I happened to get very lucky, so I enjoyed my tour very much. By that I mean I hit the boat at a point where the most junior JO had been aboard for something like 18 months; the rapid turnover of every dolphin-qualified JO leaving in the first 12 months I was on board led me to be put into positions quicker than I normally would've otherwise. I stood JOOD on deployment and we made some good port calls. Even got a bonus one thanks to NR's mandated RC div stand-down.
I also spent time in the yard after deployment and was the third to rotate off the boat (this is the 'good' time to be there because you have a fat, fully qualified wardroom and thus a really good duty rotation. The "bad" time is for the guys left behind when the DHs are standing 3-section SDO, you have 3 section EDO, and everyone else is riding another sub to get qualified).
HOWEVER, I also had a CO who would stick with something once it 'worked.' So guys who showed up about 6-8 months after me never got to stand an underway OOD while qualified because they didn't fill that billet during pre-deployment training. The fact that we went into drydock right after deployment meant that those guys' careers will start and end in the ER unless they raised their hands to ride another boat. The thing is, with JO tours so short and manning relatively fat, no one wants a fully qualified JO for a deployment to stand JOOD/surfaced OOD; they have a hard enough time getting their own guys that experience. It's not a coincidence that I and the other JOs who stood a forward watch on deployment are staying in and most of the guys stuck in the ER for deployment are getting out. We got to participate in the cool stuff; they got to watch gages that never moved.
Having said that, some people were nonplussed at the 'cool stuff' and standing watch on station dancing with the one-eyed lady so a team of crypto guys taking up everyone's racks can record stuff on hard drives can get old. You don't even know what they're downloading.
I suppose that's the long way of telling you that you can't really predict what your experience is going to be like. It depends a lot on the boat's schedule, where you go on deployment, how good your CO is at training JOs and his tolerance for pain in doing so, and your Eng's ability to schedule critical events while you are a nuke divo.
But if you go SSBN, you can probably guarantee that you'll go underway to 'hide with pride' and do 'drilling and killing' for 3 months with a TRE at the end, turnover, stay behind to train for 3 months, turnover, go underway for 3 months and do engineering drills ad nauseum with an ORSE at the end, turnover, etc., etc. for ad nauseum. Still, a lot can depend on your CO and command climate. It's just the nature of the Navy -- there is a lot of latitude given to COs and a good/bad CO can make or break your experience. The upside is that once the boat is gone with the other crew, you don't stand any duty while in-port and essentially just have a day job.

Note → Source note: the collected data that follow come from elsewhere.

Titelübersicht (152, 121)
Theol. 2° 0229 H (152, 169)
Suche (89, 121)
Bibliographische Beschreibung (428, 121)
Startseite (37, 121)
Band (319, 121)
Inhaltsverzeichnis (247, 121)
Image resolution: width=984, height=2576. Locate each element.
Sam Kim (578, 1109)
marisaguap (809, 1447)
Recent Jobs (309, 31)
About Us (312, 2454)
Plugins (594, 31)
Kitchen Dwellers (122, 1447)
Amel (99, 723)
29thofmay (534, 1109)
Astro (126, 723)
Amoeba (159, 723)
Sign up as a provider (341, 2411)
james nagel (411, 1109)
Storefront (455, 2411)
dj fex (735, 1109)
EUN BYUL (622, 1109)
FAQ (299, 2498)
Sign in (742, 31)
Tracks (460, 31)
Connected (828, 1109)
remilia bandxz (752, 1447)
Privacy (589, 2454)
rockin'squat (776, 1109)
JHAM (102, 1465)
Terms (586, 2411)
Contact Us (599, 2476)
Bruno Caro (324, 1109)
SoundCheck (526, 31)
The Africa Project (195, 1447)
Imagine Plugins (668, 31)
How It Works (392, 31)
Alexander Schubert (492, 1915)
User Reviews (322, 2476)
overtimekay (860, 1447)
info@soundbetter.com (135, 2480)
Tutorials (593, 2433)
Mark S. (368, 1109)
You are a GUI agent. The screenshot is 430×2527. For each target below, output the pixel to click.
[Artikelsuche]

My biggest complaint (and this is not unique to SSNs) was that you don't really get to make many decisions as a sub JO, both on watch and in terms of your division. On watch, almost everything you do has to be approved by the CO (forward and some aft) or Eng (aft). As a nuke divo, the training framework is dictated by NR and planned by the Eng. Forward it's done by the XO. And despite the way the boat trains for ORSE drills, the CO/ENG don't want to talk to a JO when something important in the plant breaks, even when he has the right answer. A lot of people sign up to be officers to make decisions, but you won't get many opportunities to do that in your first tour -- at least not decisions that matter. Almost universally when I talked to guys from other boats at PNEO, JOs felt heavily micro-managed. Your job on-watch/on-duty is to execute a plan you probably had little input, if any, into making while ensuring everyone follows proper safety protocols. You'll spend most of your time off-watch keeping up admin programs and monitoring maintenance. But that is also a common complaint in the SWO world. The only way to get away from this in the unrestricted line world is to go pilot or SEAL where there's not an O-4/O-5 standing over your shoulder while you do your job. Really, you're there to learn the basics of standing watch in the plant, ship driving, and get a sampling of how all the departments work. That's about it.
My second biggest complaint is COs like to reinvent the wheel, so when XO/CO (or Commodore sometimes) turnover you can expect to re-do standing plans and training plans not because it's wrong, but so it is in a format he desires.